Never forget the NHS, warts and all, is a thing that we Americans would die to have, and for want of it many of us too often literally do.
Jaysyn@kbin.social 9 months ago
FYI, an anecdote for anyone in the UK that is leaning towards abolishing your NHS.
I had an appendectomy last year, you know, a surgery that something like 40% of the population will need at some point in their lifetime.
It cost me $7000, with "decent" insurance.
The final bill pre-insurance was a smidge under $170.000.
You guys need to burn the Tories down before do get the same.
feedum_sneedson@lemmy.world 9 months ago
The Conservatives did that. I don’t think Charles actually likes them much.

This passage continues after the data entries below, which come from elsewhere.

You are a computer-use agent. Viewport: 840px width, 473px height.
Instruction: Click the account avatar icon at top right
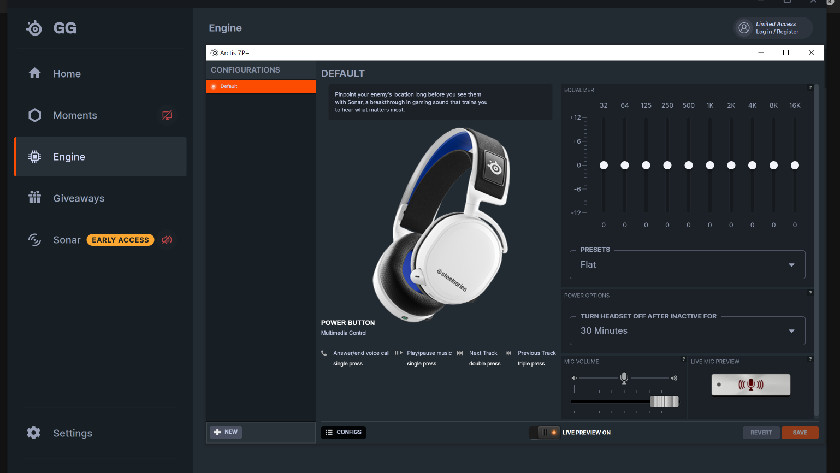[x=744, y=28]
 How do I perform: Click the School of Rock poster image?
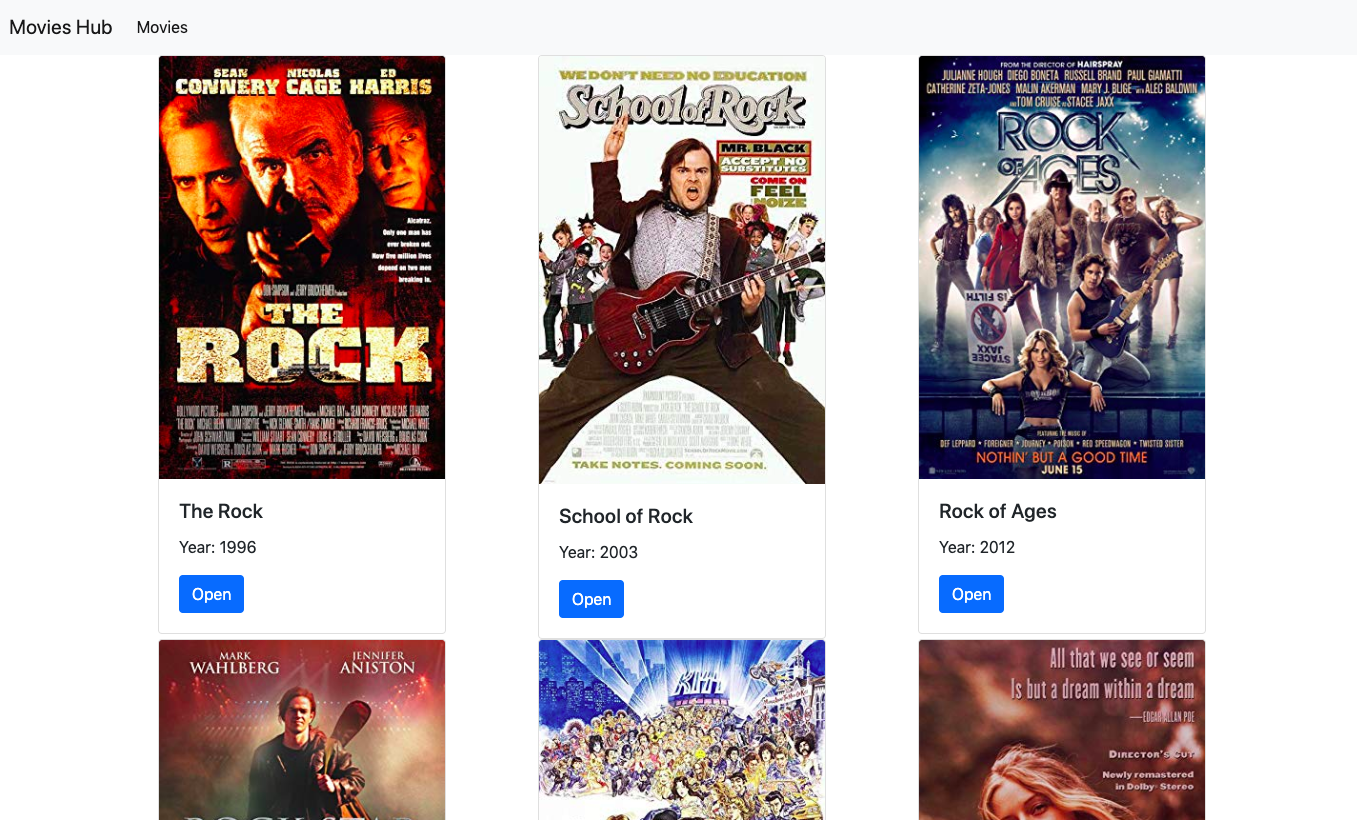click(x=682, y=270)
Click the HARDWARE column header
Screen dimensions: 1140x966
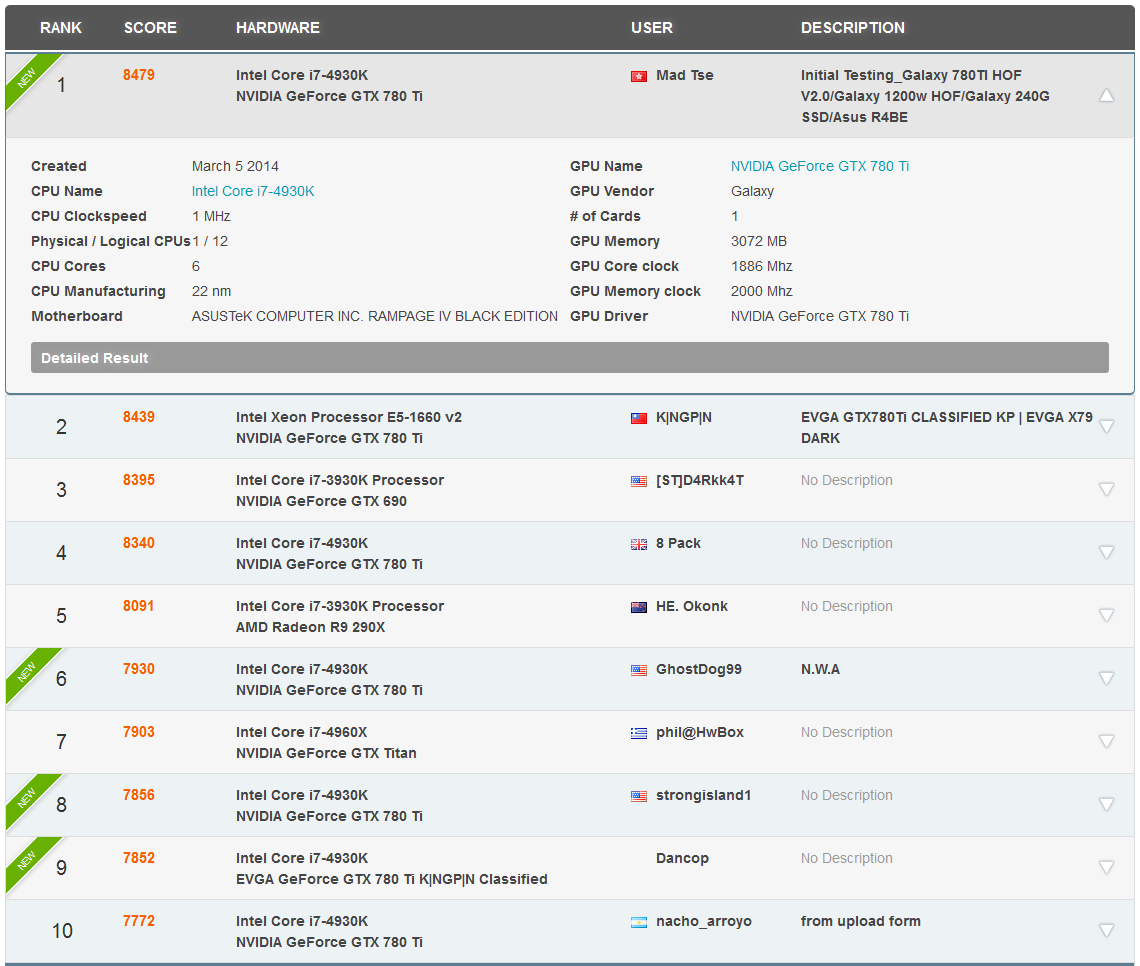[x=278, y=28]
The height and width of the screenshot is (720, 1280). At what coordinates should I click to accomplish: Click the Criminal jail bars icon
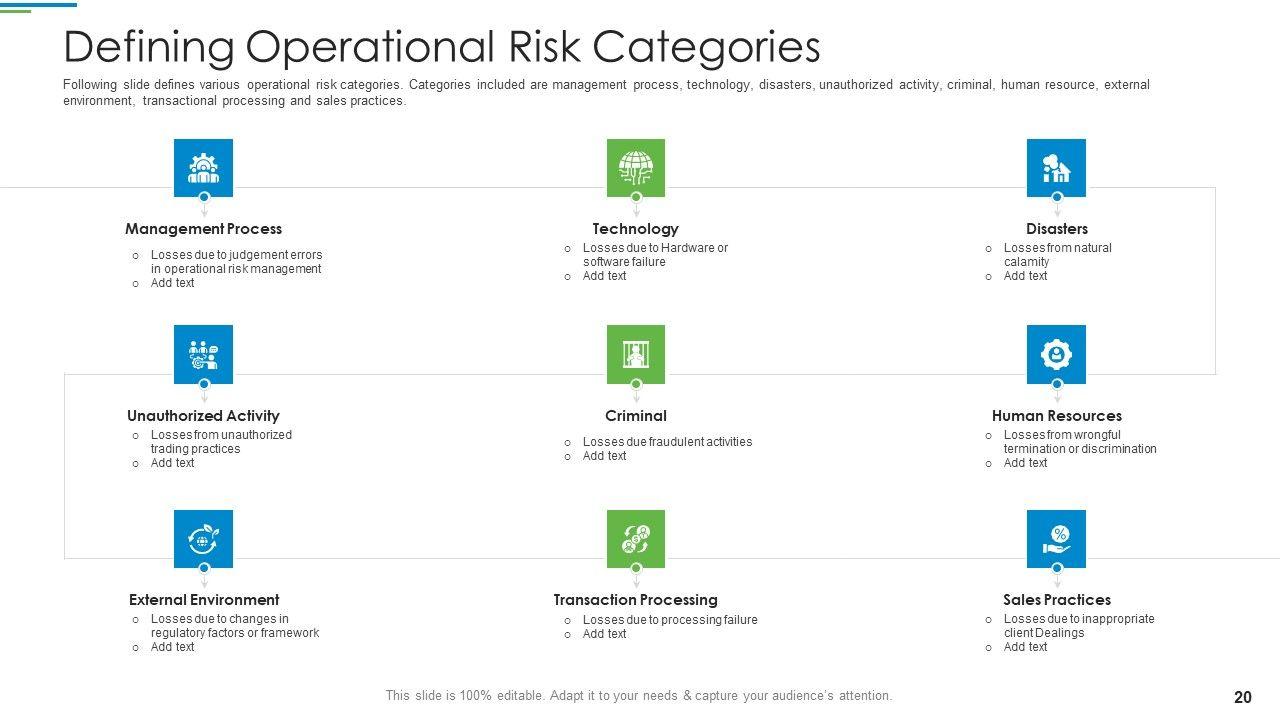(635, 354)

soggy_kitty@sopuli.xyz 9 months ago
Does anyone care about major outcries in UK anymore? What do they ever achieve?
People forget and move on after a couple weeks of anger
andthenthreemore@startrek.website 9 months ago
The Tories haven’t recovered in the polls since partygate and Truss, something has finally stuck.
Lmaydev@programming.dev 9 months ago
They still need to get elected to carry out their plans. Even the most zealous Tories I know are planning to vote against them this time.
not_woody_shaw@lemmy.world 9 months ago
I’m still waiting for the follow-up on the Panama Papers.
echodot@feddit.uk 9 months ago
I don’t know what you mean people are still very hungry but we’re not going to have riots in the street over it. I kind of wish we would in a sort of way, but realistically simply voting the idiots out is probably the best way to deal with the problem.
Of course Labour have their own issues but I feel like their issues that might actually be fixable, whereas the Tories just don’t care.